Sheriff: Alabama Inmate, Jailer Were Prepared for a Shootout

EVANSVILLE, Ind. (AP) -- A murder suspect and the jailer who helped him escape from an Alabama lockup were carrying $29,000 in cash, four handguns and an AR-15 rifle and were prepared for a shootout when they were captured, an Indiana sheriff said Tuesday.

Authorities caught up with the pair Monday, more than a week after the breakout and nearly 300 miles (480 kilometers) away, and rammed their car into a ditch after a brief chase. Escaped inmate Casey White, 38, surrendered, while jail official Vicky White, 56, was found with a gunshot wound to the head and was pronounced dead at a hospital, officials said.

Vanderburgh County Coroner Steve Lockyear said in an email to The Associated Press that an autopsy was completed on White. The manner of death has been ruled a suicide.

The end of the manhunt left authorities trying to piece together what happened during the 11 days that elapsed after Vicky White escorted Casey White from a Florence, Alabama, jail for what she falsely claimed was a mental health evaluation.

The inmate and Vicky White appeared to have had a "jailhouse romance," Alabama authorities said last week. They were not related.

As for her role in the escape, the sheriff said: "He was not forcing her. It was a mutual relationship."

At the time of the breakout, Casey White was serving a 75-year prison sentence for attempted murder and other offenses and was awaiting trial on charges of stabbing a woman to death during a 2015 burglary. If convicted, he could get the death penalty.

Investigators believe the pair spent about six days holed up at a motel in Evansville. Authorities discovered wigs intended to hide their identities. Wedding said investigators do not believe the two had relatives or other contacts in the city of 120,000.
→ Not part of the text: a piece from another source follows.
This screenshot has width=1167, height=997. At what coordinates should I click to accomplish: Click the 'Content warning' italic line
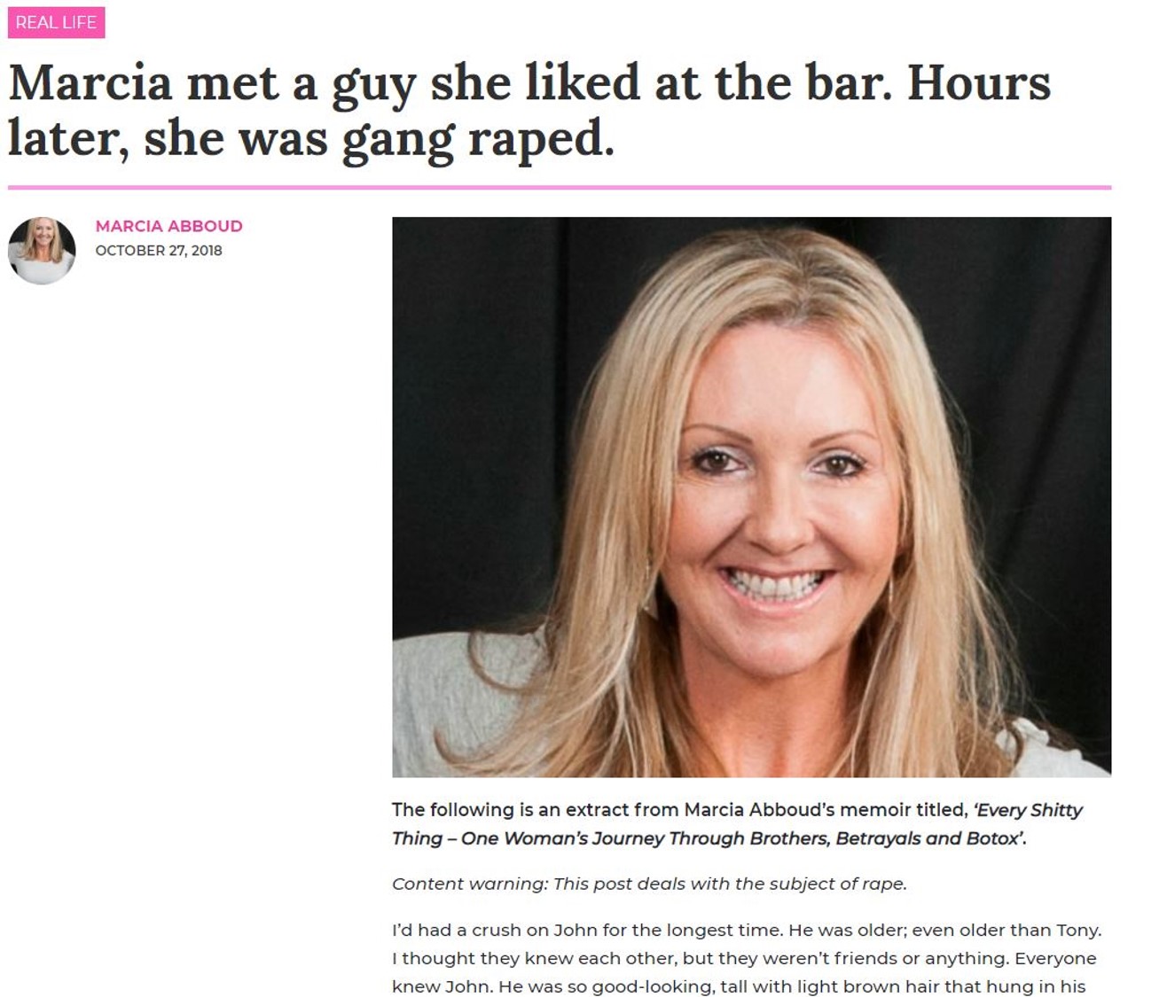649,884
"They thought they'd driven long enough. They wanted to stop for a while, get their bearings straight and then figure out the next place to travel," the sheriff said.

Authorities closed in on them after the manager of a car wash reported that a man closely resembling the 6-foot-9, 260-pound Casey White had been recorded by a surveillance camera getting out of a pickup truck.
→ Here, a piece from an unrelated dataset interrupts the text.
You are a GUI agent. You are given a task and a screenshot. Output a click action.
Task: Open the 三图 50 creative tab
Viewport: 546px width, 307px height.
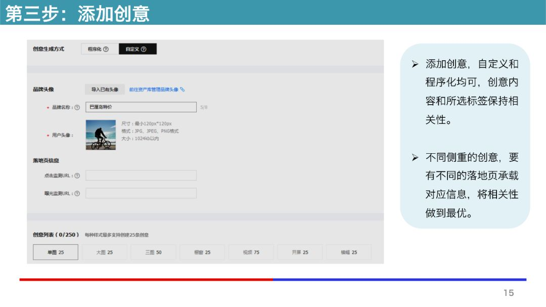pyautogui.click(x=153, y=252)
Investigators said they located the pickup, then learned that the pair may have switched to a Cadillac, which was then spotted outside a motel nearby. When the couple left the motel, police chased them down, authorities said.

Casey White told investigators after his capture that "he was probably going to have a shootout at the stake of both of them losing their lives," the sheriff said.
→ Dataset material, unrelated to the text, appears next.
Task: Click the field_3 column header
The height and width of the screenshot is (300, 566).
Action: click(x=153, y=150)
The inmate appeared by video Tuesday in an Indiana courtroom, where he waived extradition.

White was brought back to the courthouse in Lauderdale County, Alabama, by police late Tuesday. Video showed him ignoring questions shouted by journalists.

An attorney representing White in the murder case, Jamy Poss, declined to comment.

Vicky White, assistant director of corrections at the Lauderdale County jail, had put in for retirement ahead of the escape, and the day of the breakout, April 29, was her last day of work.

A woman who worked with her for 16 years could barely speak through tears Tuesday.

"I know she did wrong and made a terrible mistake, but she's still your friend," longtime jail employee Sherry Sylvester said.

She said that White often tried to help prisoners, particularly ones without family. But Sylvester said she never saw White do anything that crossed the line: "She did everything by the book."

Connie Moore, Casey White's mother, said she last spoke with him by phone the day before the escape. She said her son may not have known what was about to happen.

"Everything was just as normal as it could be. I doubt he even knew he was leaving when she came in there to get him," Moore said.

A warrant was issued on May 2 for Vicky White charging her with permitting or facilitating escape. Authorities said the plan appeared to have been in the works for some time. She sold her house for about half its market value and bought an SUV that she stashed at a shopping center without license plates.